■ **What to do**: Reproduce everything in the records from the line containing "Rotate the selected page left" down to the line containing "(x=965, y=179)", including both of those lines, with every character unchanged.

■ **Task data**:
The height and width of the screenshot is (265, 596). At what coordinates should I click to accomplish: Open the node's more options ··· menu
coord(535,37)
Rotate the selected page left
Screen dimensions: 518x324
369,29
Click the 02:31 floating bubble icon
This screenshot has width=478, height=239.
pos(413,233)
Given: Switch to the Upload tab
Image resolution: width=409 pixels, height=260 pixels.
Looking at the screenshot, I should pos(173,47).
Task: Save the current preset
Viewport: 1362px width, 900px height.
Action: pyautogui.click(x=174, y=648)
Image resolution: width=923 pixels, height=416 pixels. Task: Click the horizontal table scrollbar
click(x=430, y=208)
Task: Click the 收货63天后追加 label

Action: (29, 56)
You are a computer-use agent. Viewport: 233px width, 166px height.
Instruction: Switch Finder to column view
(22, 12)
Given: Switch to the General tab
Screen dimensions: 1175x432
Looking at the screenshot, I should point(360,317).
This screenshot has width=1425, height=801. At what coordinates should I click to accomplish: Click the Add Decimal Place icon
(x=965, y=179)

* * *

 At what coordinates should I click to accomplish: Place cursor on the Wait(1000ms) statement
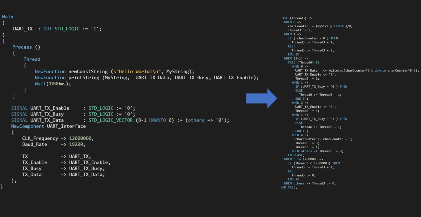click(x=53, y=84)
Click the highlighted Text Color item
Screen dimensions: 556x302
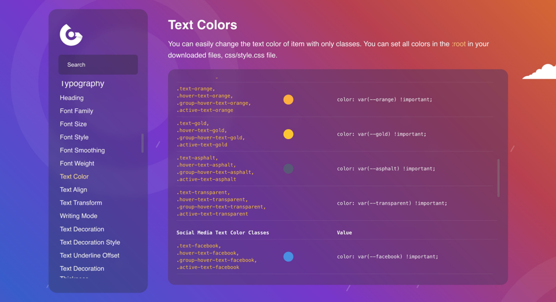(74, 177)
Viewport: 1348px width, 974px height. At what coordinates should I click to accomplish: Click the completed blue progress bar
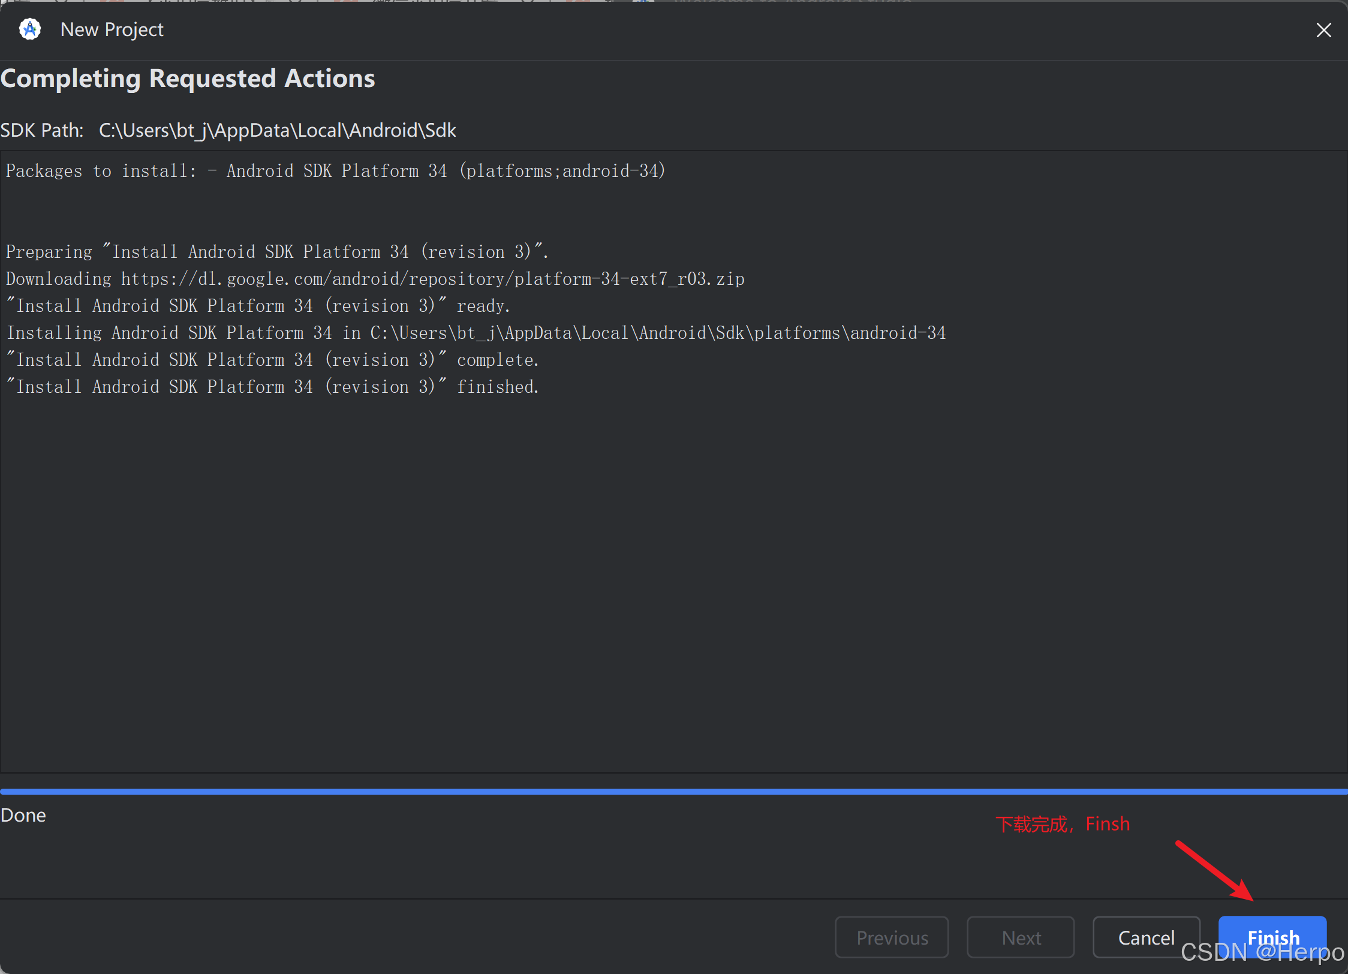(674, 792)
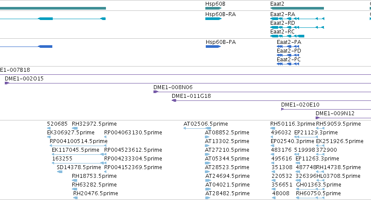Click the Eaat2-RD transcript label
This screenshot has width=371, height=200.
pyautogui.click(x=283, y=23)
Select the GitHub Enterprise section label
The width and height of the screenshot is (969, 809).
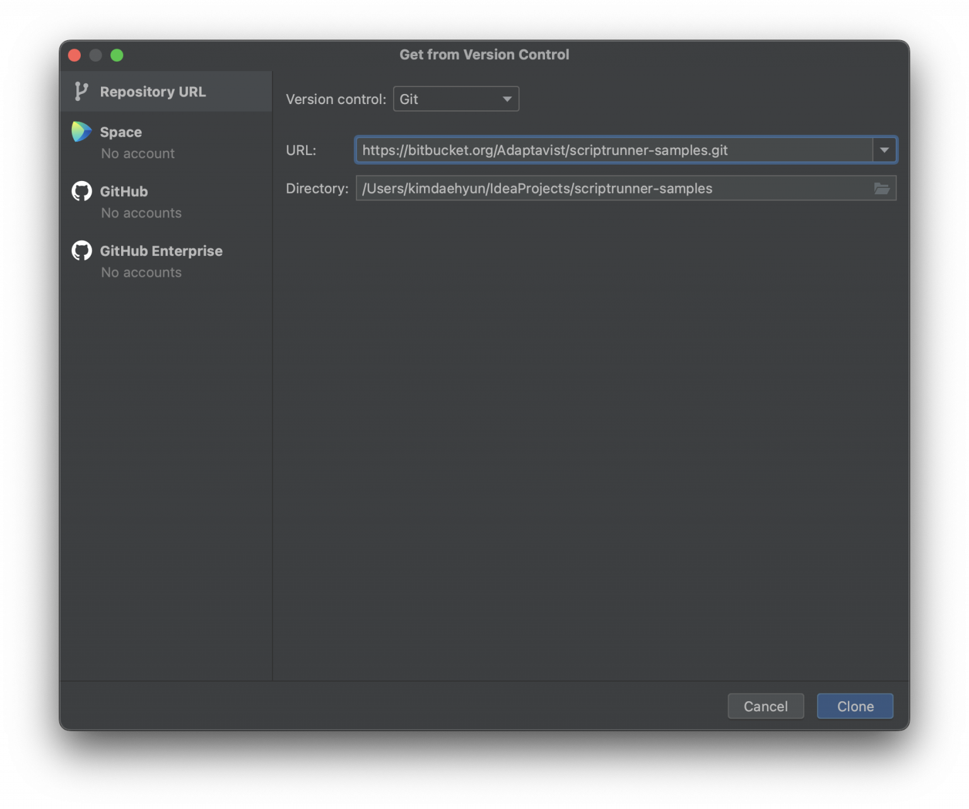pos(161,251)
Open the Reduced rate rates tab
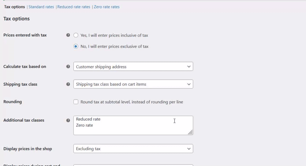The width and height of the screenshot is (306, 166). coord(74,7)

...

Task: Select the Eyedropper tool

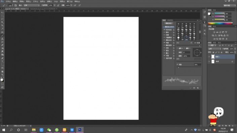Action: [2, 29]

■ **Finished exercise**:
Rotate the selected page left
Screen dimensions: 518x324
369,29
Click the 02:31 floating bubble icon
This screenshot has width=478, height=239.
pos(413,233)
Given: Switch to the Upload tab
Image resolution: width=409 pixels, height=260 pixels.
Looking at the screenshot, I should pos(173,47).
Task: Save the current preset
Viewport: 1362px width, 900px height.
Action: pyautogui.click(x=174, y=648)
Image resolution: width=923 pixels, height=416 pixels. Task: Click the horizontal table scrollbar
click(x=430, y=208)
Task: Click the 收货63天后追加 label

Action: (29, 56)
You are a computer-use agent. Viewport: 233px width, 166px height.
Instruction: Switch Finder to column view
(22, 12)
Given: Switch to the General tab
Screen dimensions: 1175x432
Looking at the screenshot, I should point(360,317).
This screenshot has width=1425, height=801. At what coordinates should I click to accomplish: Click the Add Decimal Place icon
(x=965, y=179)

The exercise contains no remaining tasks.